Lena Situations, la femme la plus influente de France, au cœur de notre sélection écrans de la semaine avec « Le Diplôme » et « His & Hers »

Cette sélection hebdomadaire a des allures de triptyque : un portrait d’époque qui capte le vertige des réseaux sociaux, une fiction qui remet les pendules à l’heure sur les bancs de l’école, et une mini-série qui joue au ping-pong avec la vérité. Trois propositions, trois vitesses, un même plaisir : celui de laisser les écrans raconter ce que la société préfère souvent scroller.

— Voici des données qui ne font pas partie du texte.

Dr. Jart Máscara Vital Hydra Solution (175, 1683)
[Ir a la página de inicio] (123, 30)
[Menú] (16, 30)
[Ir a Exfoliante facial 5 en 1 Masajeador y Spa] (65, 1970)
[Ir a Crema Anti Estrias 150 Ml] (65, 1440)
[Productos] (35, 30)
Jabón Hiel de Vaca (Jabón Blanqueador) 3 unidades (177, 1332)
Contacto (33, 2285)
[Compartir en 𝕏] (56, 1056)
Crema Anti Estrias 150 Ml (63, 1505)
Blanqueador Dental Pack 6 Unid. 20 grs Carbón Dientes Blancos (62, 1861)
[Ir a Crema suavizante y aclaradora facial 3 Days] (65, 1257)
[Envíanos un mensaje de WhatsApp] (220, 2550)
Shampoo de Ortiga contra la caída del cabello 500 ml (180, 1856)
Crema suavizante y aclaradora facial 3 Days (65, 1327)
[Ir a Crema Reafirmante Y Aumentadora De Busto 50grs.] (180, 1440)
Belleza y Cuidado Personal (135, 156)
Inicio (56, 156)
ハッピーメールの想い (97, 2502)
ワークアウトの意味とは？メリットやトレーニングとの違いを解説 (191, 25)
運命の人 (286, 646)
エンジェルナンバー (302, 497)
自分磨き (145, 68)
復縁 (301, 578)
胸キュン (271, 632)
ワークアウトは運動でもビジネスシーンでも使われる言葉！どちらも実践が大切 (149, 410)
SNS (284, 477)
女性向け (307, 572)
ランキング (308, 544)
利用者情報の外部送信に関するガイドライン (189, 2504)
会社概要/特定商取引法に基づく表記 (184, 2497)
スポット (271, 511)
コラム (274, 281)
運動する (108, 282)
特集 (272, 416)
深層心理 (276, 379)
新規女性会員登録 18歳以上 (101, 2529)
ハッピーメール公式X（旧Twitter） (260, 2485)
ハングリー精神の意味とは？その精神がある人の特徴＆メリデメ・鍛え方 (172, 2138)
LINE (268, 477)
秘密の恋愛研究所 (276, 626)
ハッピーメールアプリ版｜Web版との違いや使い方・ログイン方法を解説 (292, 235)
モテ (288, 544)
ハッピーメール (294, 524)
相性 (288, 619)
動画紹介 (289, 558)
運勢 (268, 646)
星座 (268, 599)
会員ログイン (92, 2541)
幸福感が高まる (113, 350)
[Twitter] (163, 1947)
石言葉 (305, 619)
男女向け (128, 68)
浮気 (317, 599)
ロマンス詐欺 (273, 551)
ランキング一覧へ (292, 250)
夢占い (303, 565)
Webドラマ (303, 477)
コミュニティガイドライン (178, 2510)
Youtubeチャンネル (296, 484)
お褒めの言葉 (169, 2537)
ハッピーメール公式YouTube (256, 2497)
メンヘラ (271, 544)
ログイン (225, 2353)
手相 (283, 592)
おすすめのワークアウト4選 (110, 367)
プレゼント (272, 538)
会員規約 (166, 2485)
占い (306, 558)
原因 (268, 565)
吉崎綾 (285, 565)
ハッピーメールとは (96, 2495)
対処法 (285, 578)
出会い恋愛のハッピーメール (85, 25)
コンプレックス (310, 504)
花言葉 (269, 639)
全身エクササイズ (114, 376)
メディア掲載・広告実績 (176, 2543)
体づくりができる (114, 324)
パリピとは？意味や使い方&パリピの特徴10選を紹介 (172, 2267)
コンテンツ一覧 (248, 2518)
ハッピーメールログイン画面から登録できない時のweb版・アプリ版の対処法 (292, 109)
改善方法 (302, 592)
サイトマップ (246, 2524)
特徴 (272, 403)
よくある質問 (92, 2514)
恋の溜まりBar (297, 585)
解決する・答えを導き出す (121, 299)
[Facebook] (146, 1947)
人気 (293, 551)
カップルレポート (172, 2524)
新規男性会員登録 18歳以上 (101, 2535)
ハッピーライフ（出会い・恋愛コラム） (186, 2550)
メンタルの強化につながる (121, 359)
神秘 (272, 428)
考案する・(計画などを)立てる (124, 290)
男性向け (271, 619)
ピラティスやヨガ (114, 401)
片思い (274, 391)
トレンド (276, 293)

Lena Situations, la femme la plus influente de France : un documentaire qui filme le vertige

Diffusé sur RMC Life, le documentaire de Salhia Brakhlia s’empare du parcours de Lena Situations comme on attrape un éclair : sans l’éteindre, en essayant d’en comprendre la trajectoire. La mise en scène reprend les codes rapides de la vidéo web, mais vise surtout un public plus large, notamment les parents qui voient défiler ce nouveau monde sur l’écran du salon.

À l’image, l’ascension ressemble à un conte moderne : d’une présence en ligne construite tôt à la tête d’un empire qui déborde de la simple création de contenus. Entre mode, événements, collaborations et image publique, le film préfère le concret aux mythes : la discipline derrière la spontanéité, le calendrier derrière le sourire, la stratégie derrière le “naturel”. Et c’est précisément là que le récit accroche.

Une influenceuse racontée comme un langage : codes, rythme, et hors-champ

Le documentaire évite le piège de l’hagiographie en s’intéressant au “comment” autant qu’au “qui”. Comment une influenceuse transforme la proximité en rendez-vous, la caméra en confidente, et l’instant en rendez-vous collectif ? La réponse passe par une grammaire précise : montage serré, punchlines, coulisses cadrées juste assez pour alimenter l’imaginaire.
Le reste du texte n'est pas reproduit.